EXERCISE INSTRUCTIONS. Please reproduce the lines below exactly, leaving out the pictures.

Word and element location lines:
* * * * * * *
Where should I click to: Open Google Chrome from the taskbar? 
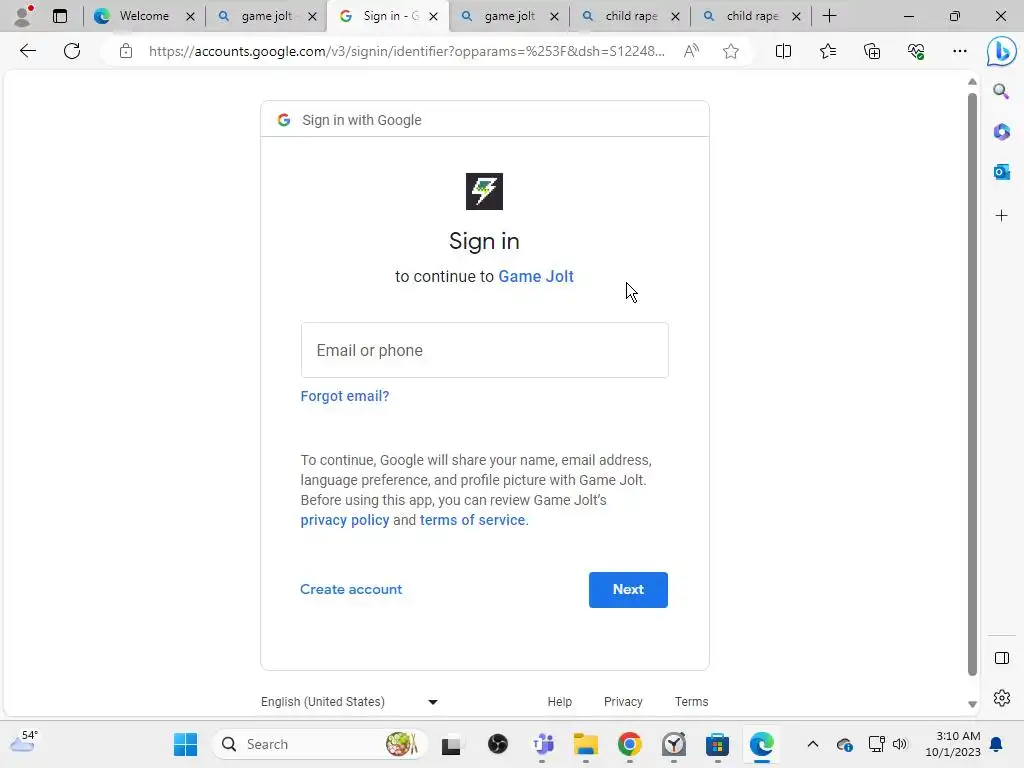(630, 744)
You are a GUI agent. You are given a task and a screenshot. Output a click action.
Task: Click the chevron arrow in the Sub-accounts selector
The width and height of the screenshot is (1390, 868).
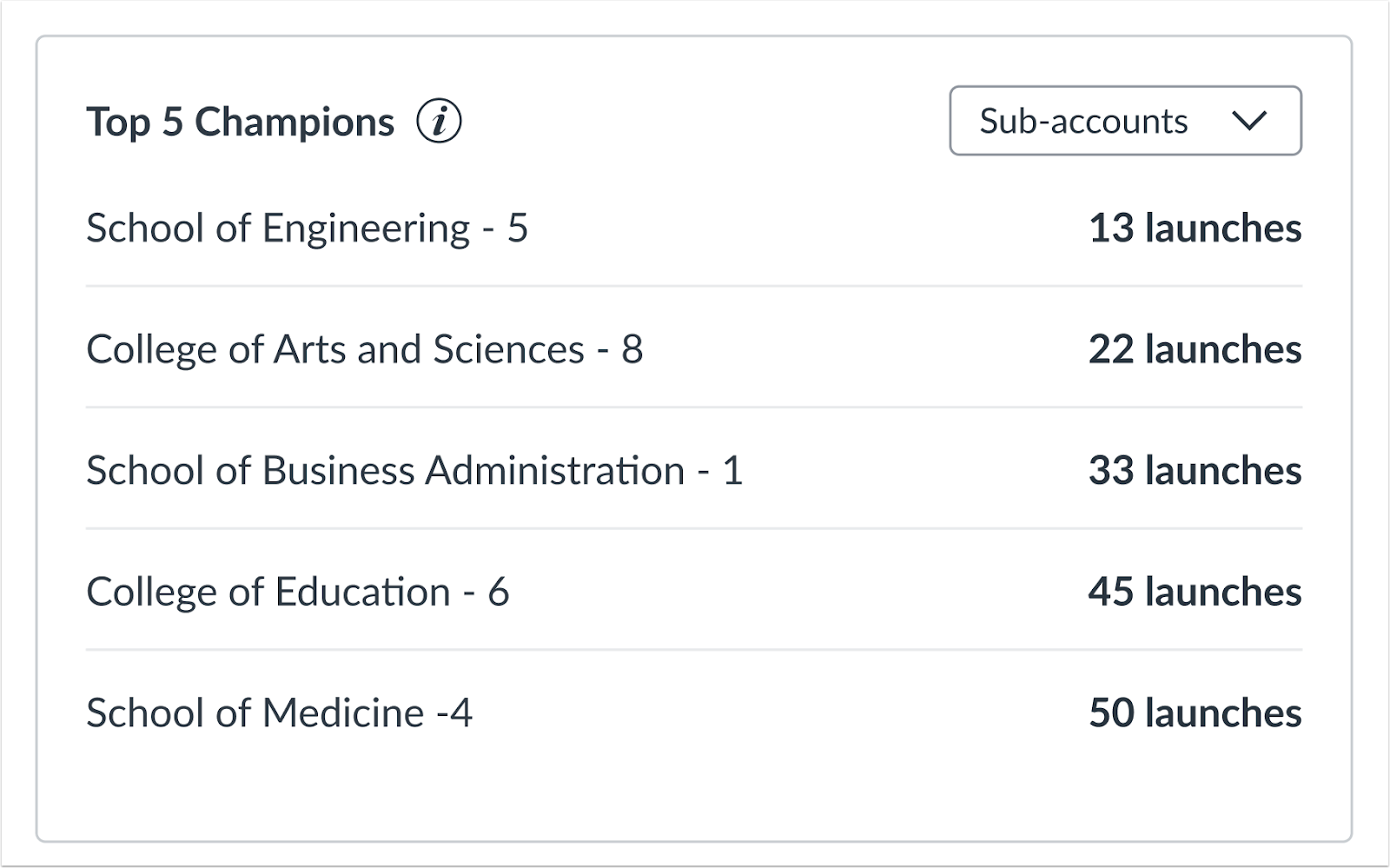[1248, 122]
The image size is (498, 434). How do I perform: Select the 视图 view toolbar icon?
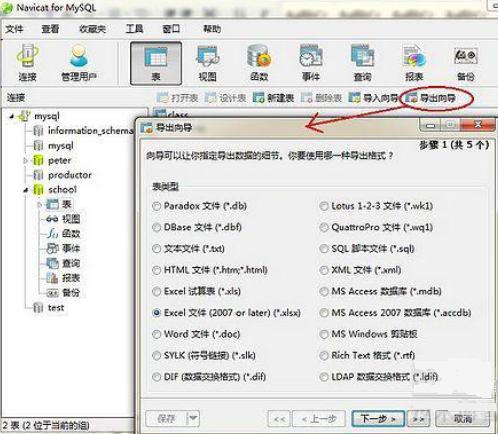pyautogui.click(x=208, y=63)
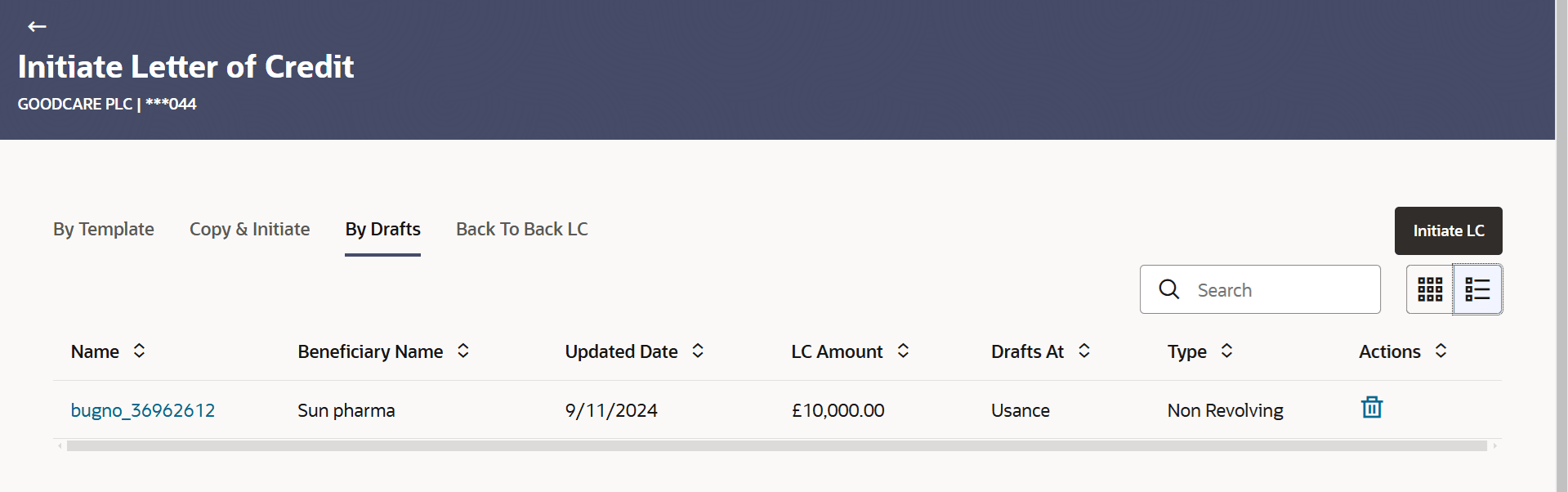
* * * * * * *
ANSWER TO THE PROBLEM.
Where should I click to: Open Google Chrome from the taskbar? 
(630, 744)
You are a GUI agent. You are given a task and a screenshot. Output a click action.
Task: Click the chevron arrow in the Sub-accounts selector
The width and height of the screenshot is (1390, 868).
[1248, 122]
The image size is (498, 434). How do I perform: Select the 视图 view toolbar icon?
pyautogui.click(x=208, y=63)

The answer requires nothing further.